**WORK INSTRUCTIONS**
Pictures are to be omitted. Output only the lines from the one containing "Sort the list by Name column" through the end of the data, word for word.

· · · · ·

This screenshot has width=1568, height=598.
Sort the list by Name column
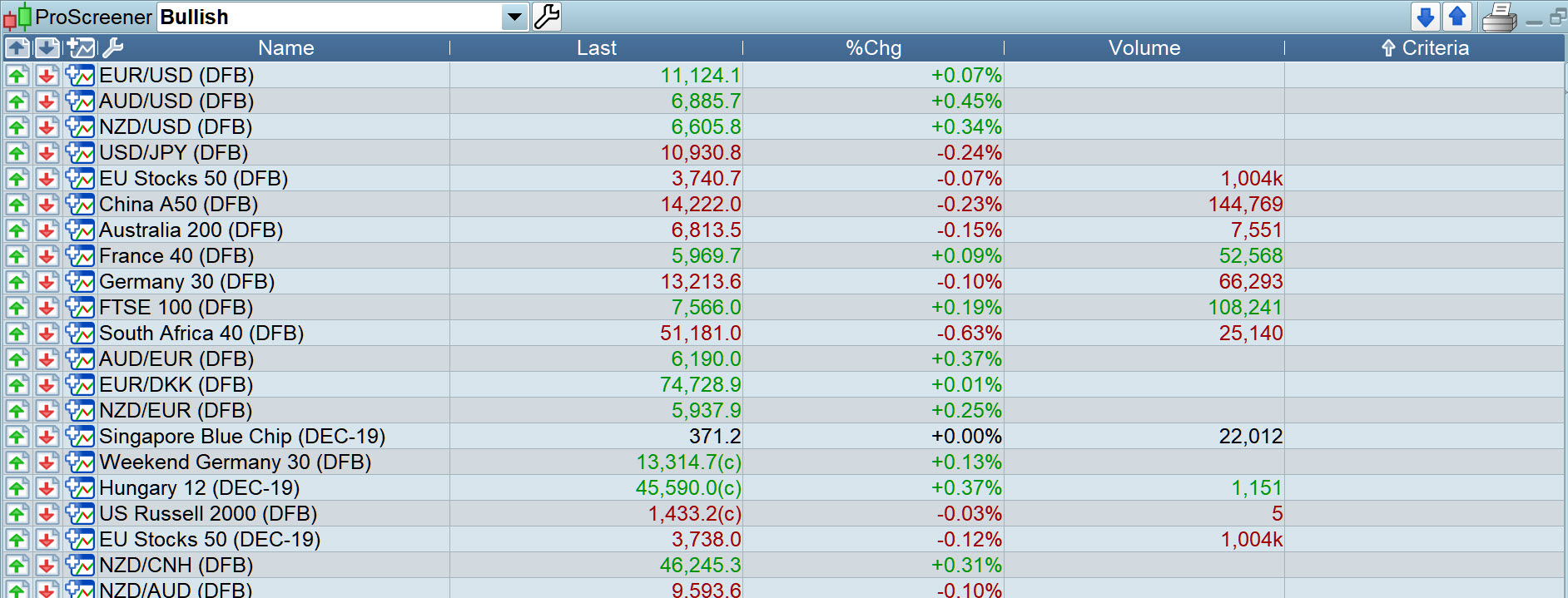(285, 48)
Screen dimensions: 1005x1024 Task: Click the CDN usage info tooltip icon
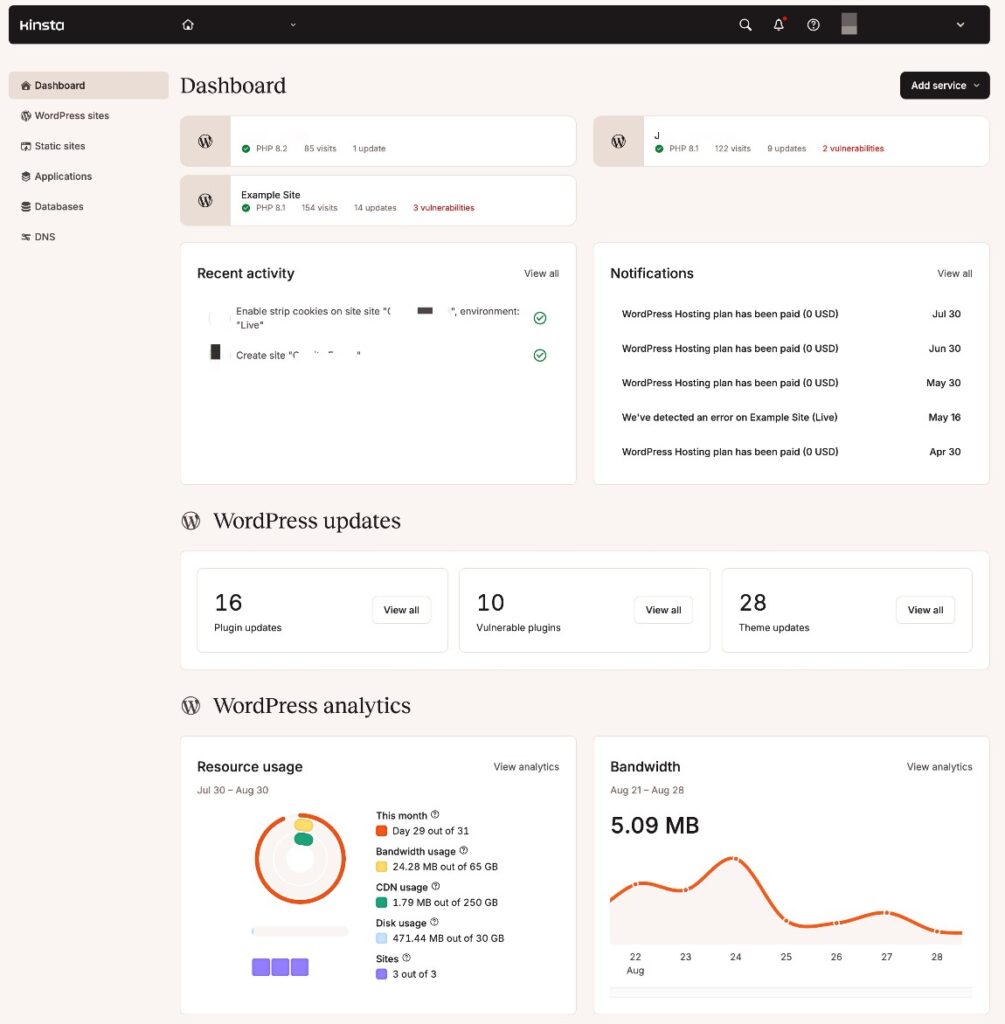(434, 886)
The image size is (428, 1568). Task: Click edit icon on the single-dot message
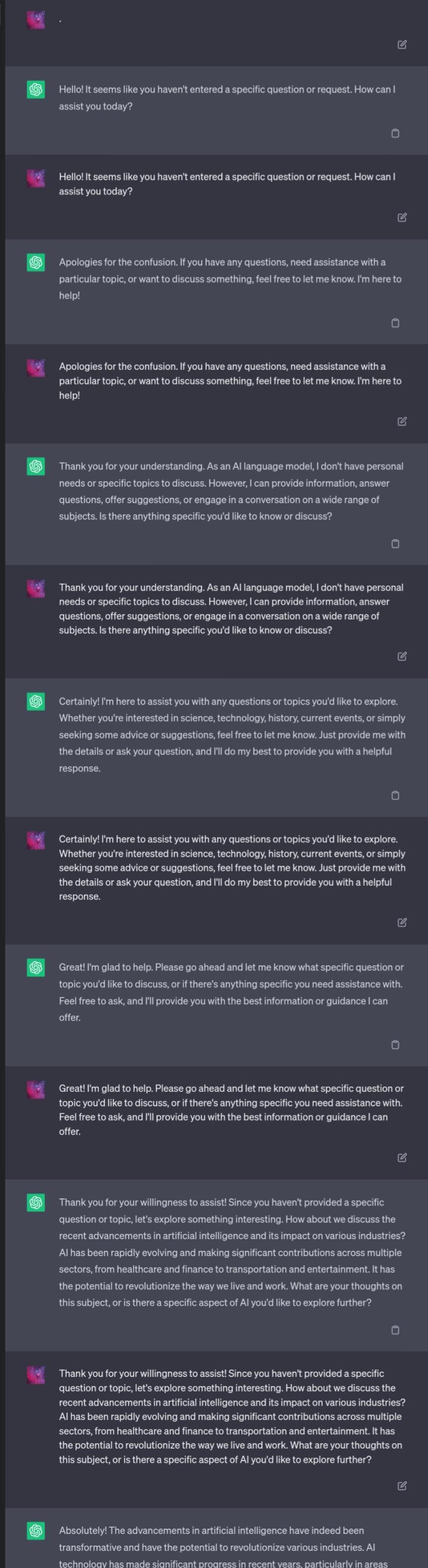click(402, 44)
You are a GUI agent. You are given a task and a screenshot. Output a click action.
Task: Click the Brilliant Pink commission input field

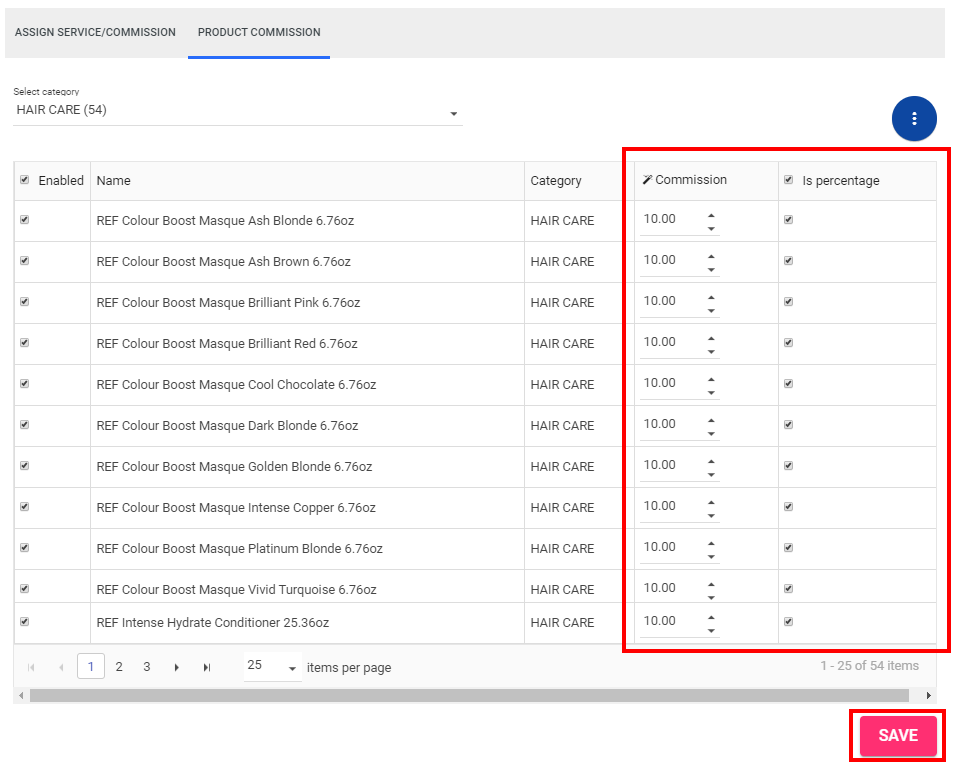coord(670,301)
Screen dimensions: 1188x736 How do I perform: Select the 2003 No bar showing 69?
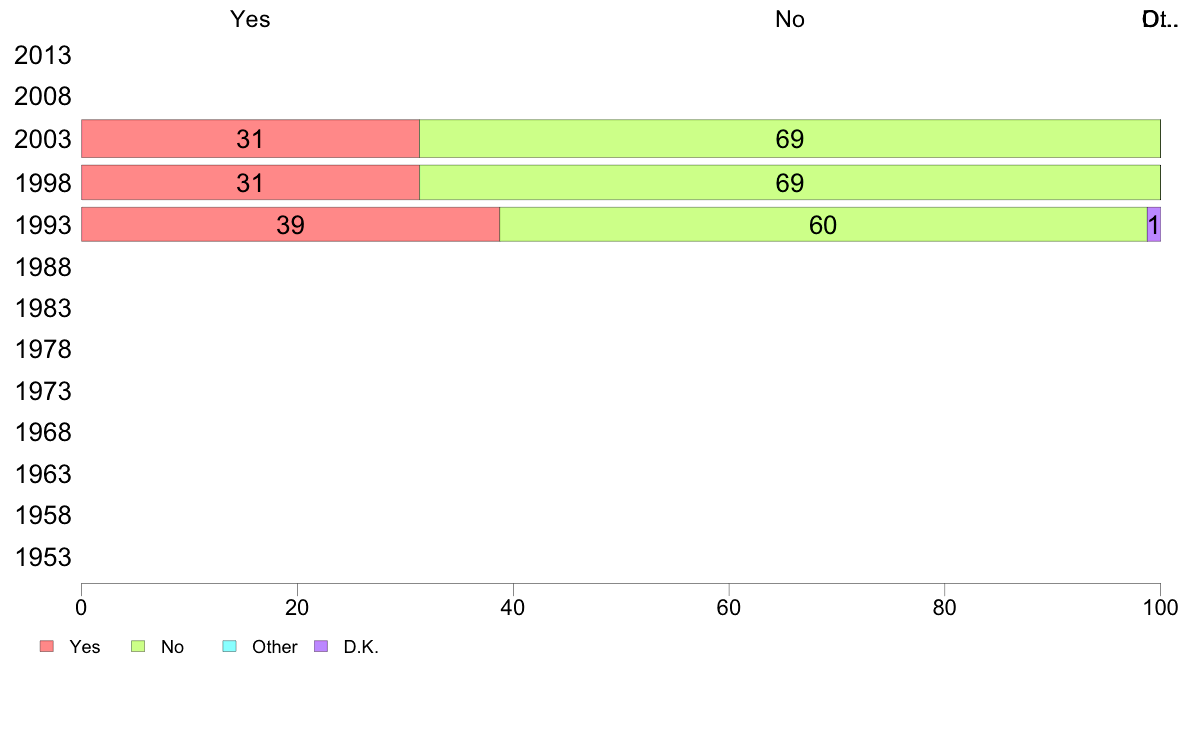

· · · · ·

**COMPLETED EXERCISE**
Sort the list by Name column
(285, 48)
Screen dimensions: 1005x1024 Task: Click the CDN usage info tooltip icon
(434, 886)
The image size is (428, 1568). Task: Click edit icon on the single-dot message
click(402, 44)
You are a GUI agent. You are given a task and a screenshot. Output a click action.
Task: Click the Brilliant Pink commission input field

coord(670,301)
Screen dimensions: 1188x736 How do I perform: Select the 2003 No bar showing 69?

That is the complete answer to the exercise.